::: Passage for review

Tera Edkins is tracking bull and yellow-bellied racers in the Big Muddy

By Everett Dorma Posted: October 14, 2015 6:00 a.m.

Up close with a yellow-bellied racer.
Up close with a yellow-bellied racer. Photo courtesy of Tera Edkins.

As part of her thesis Tera Edkins, a Master of Science biology student at the U of R, spent the summer studying two snake species: the bull and the eastern yellow-bellied racer in southern Saskatchewan’s Big Muddy Valley.

assistant Leagh Vermeylen tracking a snake with telemetry equipment
Field assistant Leagh Vermeylen tracking a snake with telemetry equipment. Photo courtesy of Tera Edkins.

The project involved catching the snakes and implanting radio transmitters into them and using radio telemetry to follow the snakes and learn about their movement and what habitat they need to survive.

“I’m essentially turning the snake into a living radio station, where it broadcasts a signal that leads me to the snake’s location,” says Edkins. “Using this technology I’m able to track snake movements throughout their active period.”

Eastern yellow-bellied racers are one of the rarest snakes in Canada, with known populations only in a small area of southern Saskatchewan and Alberta. Racers are currently considered to be threatened with extinction in Canada, mainly due to habitat loss, and as such they are protected by the federal Species at Risk Act.

Tera holding a bull snake
Tera Edkins holding a bull snake.  Photo courtesy of Tera Edkins.

::::::

#### [Task set]
[1] Under which federal law are eastern yellow-bellied racers protected, according to the snake-tracking article?
[2] Resume the snake-tracking article after its final photo caption.

::: Data supplied

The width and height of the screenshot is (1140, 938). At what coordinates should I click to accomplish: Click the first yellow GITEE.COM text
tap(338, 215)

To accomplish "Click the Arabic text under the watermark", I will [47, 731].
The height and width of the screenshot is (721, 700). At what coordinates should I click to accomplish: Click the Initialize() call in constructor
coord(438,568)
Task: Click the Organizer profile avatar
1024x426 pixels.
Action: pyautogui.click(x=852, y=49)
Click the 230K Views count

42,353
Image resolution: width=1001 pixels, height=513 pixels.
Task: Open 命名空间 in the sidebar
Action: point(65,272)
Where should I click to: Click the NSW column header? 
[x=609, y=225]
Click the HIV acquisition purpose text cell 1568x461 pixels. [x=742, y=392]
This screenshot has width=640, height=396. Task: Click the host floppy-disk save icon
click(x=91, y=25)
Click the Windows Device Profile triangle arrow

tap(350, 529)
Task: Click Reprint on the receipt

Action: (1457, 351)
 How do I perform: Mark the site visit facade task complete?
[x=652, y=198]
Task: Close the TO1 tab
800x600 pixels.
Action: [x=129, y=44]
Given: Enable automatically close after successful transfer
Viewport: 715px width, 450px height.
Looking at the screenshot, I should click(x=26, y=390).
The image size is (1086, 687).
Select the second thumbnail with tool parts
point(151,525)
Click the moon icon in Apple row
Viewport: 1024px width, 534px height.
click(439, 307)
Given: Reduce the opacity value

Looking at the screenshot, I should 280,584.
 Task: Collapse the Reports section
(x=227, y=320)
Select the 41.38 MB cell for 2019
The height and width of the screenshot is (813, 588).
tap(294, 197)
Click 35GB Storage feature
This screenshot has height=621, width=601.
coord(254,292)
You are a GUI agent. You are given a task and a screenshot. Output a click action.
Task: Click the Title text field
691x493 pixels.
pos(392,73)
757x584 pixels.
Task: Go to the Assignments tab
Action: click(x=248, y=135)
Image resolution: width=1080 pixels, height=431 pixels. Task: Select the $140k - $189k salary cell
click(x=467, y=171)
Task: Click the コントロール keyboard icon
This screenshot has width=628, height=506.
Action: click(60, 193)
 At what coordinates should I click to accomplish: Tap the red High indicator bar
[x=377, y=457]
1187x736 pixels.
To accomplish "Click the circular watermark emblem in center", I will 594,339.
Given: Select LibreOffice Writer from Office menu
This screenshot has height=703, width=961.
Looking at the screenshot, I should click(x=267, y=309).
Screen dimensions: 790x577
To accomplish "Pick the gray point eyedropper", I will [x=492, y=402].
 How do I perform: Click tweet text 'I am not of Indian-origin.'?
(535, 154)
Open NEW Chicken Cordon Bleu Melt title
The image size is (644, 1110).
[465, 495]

::::::

#### [Answers by item]
[1] The Species at Risk Act.

[2]
Bull snakes are the largest snake species in Canada; however, very little is known about them including whether or not the species or specific populations are at risk.

“The snake populations in the Big Muddy Valley have not been studied previously, and the data I collect will add significantly to our knowledge of these two species,” says Edkins. “Our ultimate goal is to learn as much as we can about these snakes in order to ensure the long-term survival of these unique animals in Canada.”

Edkins’ thesis research on snake movement and habitat use is being supervised by Dr. Chris Somers, Canada Research Chair in Genes and the Environment, Department of Biology and Dr. Ray Poulin, Manager of Research and Collections with the Royal Saskatchewan Museum.

Tera’s research has received support from the National Sciences and Engineering Research Council, the Royal Saskatchewan Museum, and the University of Regina. Supporting research that has impact has been identified as a priority in the University’s strategic plan.